Era tão apavorado que quando viajava, da janela do ônibus, cuja parada ficava à porta do Bar Piloto, não existia rodoviária, se despedia das pessoas dizendo: “Boa viagem, vai com Deus”; quando era ele que estava indo.
O Sr. Erasto não era frequentemente visto na igreja. Se, acaso fosse todos os domingos à missa, deveria, com certeza, diversificar os seus horários. Portanto ele não era sempre visto pelos fiéis de um mesmo horário da solenidade.
Jovelino era um negro muito querido; tocador de trombone da banda musical. Pedreiro de construções rasteiras e morador ali pelas bandas do bairro da Lage. Era gago, muito gago... Sua tartamudez deixava os seus interlocutores ansiosos. Engasgava-se com as próprias palavras até quando pensava. Frequentador assíduo da igreja. Em todas as celebrações, lá estava ele rezando o terço com o seu rosário de biurá. As pessoas evitavam assentar perto do Jovelino dado a sua gagueira quando rezava o terço: “SssannntatatataMamamamamariririria” mânãmamã de DEEEUS“... Papapapai-nonononosso-quequeque-estaes-nooocc.”

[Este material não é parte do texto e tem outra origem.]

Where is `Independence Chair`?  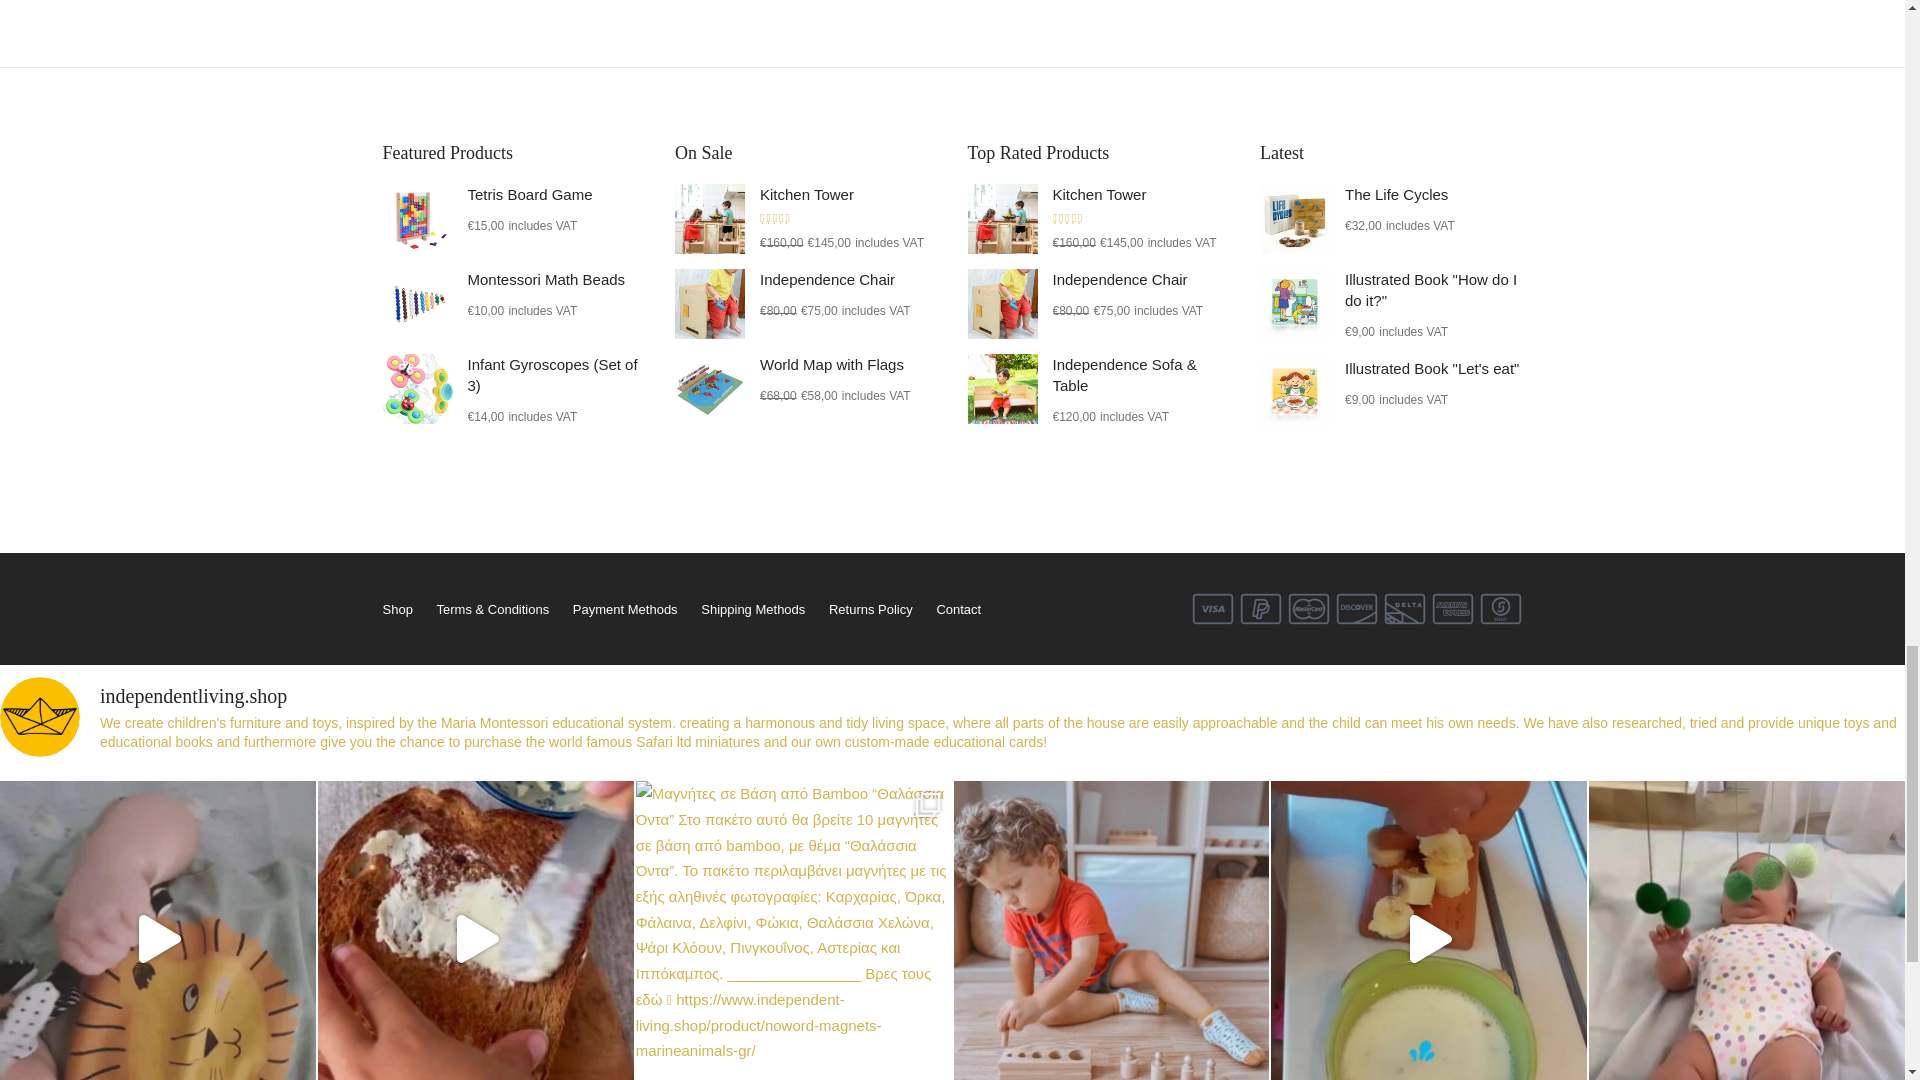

Era assim, mas não fazia isso em voz baixa não. Dava aquele estalinho na ponta da língua acompanhado de um chio na garganta que parecia que ia assoviar. Estivesse quem estivesse por perto, ele ignorava que estava sendo incomodante.
Nessa altura dos acontecimentos, igreja cheia, já aguardando o início da missa, chega o Erasto: Olha para um lado, olha para o outro, até que viu um lugarzinho perto do Jovelino. Era um grande achado, um lugar vago naquele momento. –Ajoelha-se, faz o sinal da cruz; uma pequena prece e senta-se, até aí tranquilo, quando se dá início ao seu martírio.
Homem nervoso; impaciente; língua solta... soltíssima, naturalmente deveria ter imaginado que quando a missa começasse o Jovelino mudaria de postura. Muitos por ali já imaginavam o que poderia acontecer.
O celebrante chega ao altar e começa a missa: “Introibo ad Altare Dei” (Entramos no altar de Deus).
E o Jovelino “debulhando” o rosário. Agora sim! A situação teria ficado pior. Com o ruído da celebração Jovelino abriu um pouco mais o seu volume e num dado momento, o Sr. Erasto vendo que a sua missa seria impraticável, levanta-se, dá uma olhada raivosa para o Jovelino e diz: VAI REZAR NO MEIO DO INFERNO! Sai nervoso e antes de chegar à porta exclama:
Puta que pariu!
Meu caro senhor Erasto: Onde quer que esteja receba o meu abraço, a minha admiração pelo pai, pelo marido e pelo amigo que foi aqui entre nós. E, ainda, muito obrigado pelos saborosos caquis do seu pomar, com os quais aprendi a gostar, tanto, dessa fruta.